TULSA, Okla. (AP) _ A federal judge denied a motion to stop the Cherokee Nation's June 23 general election brought by descendants of people the tribe once owned as slaves.
Last month, descendants of freed Cherokee slaves, commonly known as freedmen, filed a motion for preliminary injunction to stop the tribe's election, in which current Chief Chad Smith is running for re-election.
U.S. District Judge Henry H. Kennedy Jr. denied the injunction on the grounds a Cherokee tribal court reinstated the freedmen descendants the right to vote last month and the Bureau of Indian Affairs had approved the upcoming election.
``We have said that this group's effort to stop the election was a remedy in search of a wrong, as all eligible non-Indian Freedmen citizens of the Cherokee Nation can vote in this election,'' said Principal Chief Smith in a statement. ``We're also pleased that his decision respects our tribal court decisions and the more than 300 non-Indian Freedmen who won a ruling in our tribal court to participate in the June 23 election.''
But Marilyn Vann, president of the Oklahoma City-based Descendants of Freedmen of Five Civilized Tribes, said she was surprised by the decision and said the freedmen are being treated unequally.
``If there was any election where any other group of people were severely limited in being able to go to the polls and exercise their legal right, I think everyone would be up in arms,'' Vann said.
In March, Cherokee voters decided in a special election to amend the nation's constitution to remove about 2,800 freedmen descendants and other non-Indians from the tribal rolls.
About two weeks after the freedmen descendants filed their motion, the nation's attorney general agreed to a temporary injunction in tribal court allowing the freedmen descendants to maintain their citizenship while they appeal the constitutionality of the election.
An attorney for the freedmen in the federal case called the temporary injunction an ``11th-hour maneuver'' to give the election an appearance of legitimacy.

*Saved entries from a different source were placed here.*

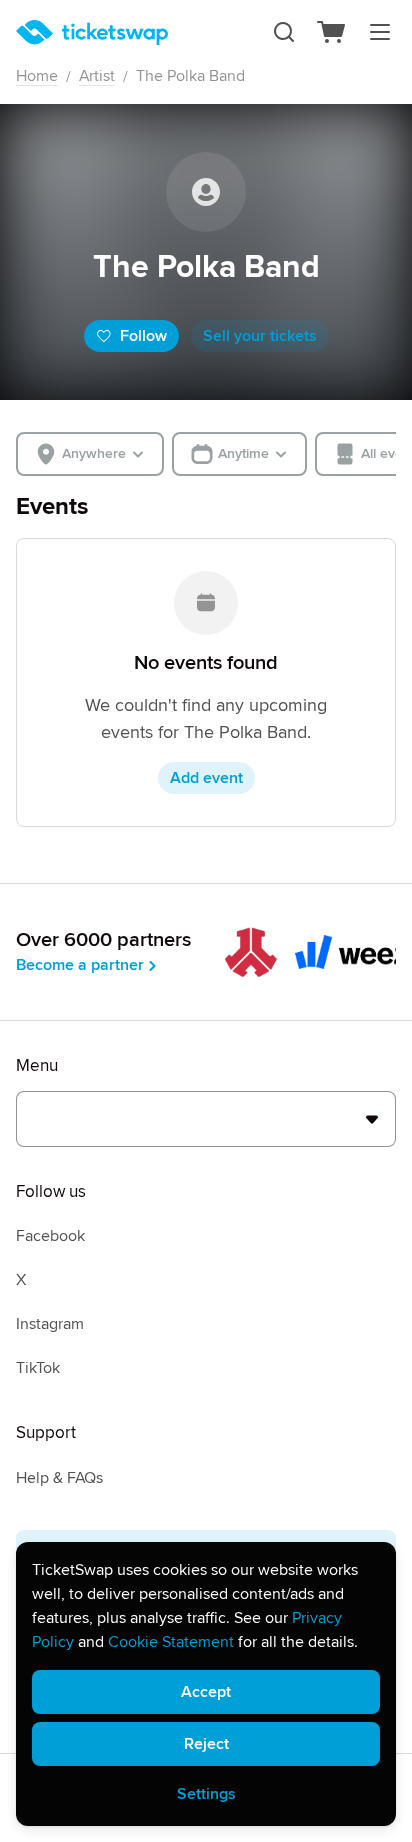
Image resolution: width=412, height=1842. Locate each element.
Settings (206, 1794)
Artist (97, 76)
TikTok (38, 1368)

Vann called the upcoming election ``illegal,'' but pledged that ``the freedmen people are planning to participate in the election to work for the election of the best candidates.''
Principal Chief Smith said the issue had nothing to do with race and ``everything to do with who can be an Indian in an Indian tribe and the proper exercise of our sovereignty to define our citizens.''
Based in Tahlequah, the Cherokee Nation occupies 14 counties in northeastern Oklahoma and is the largest tribe in the state, and the second largest in the U.S.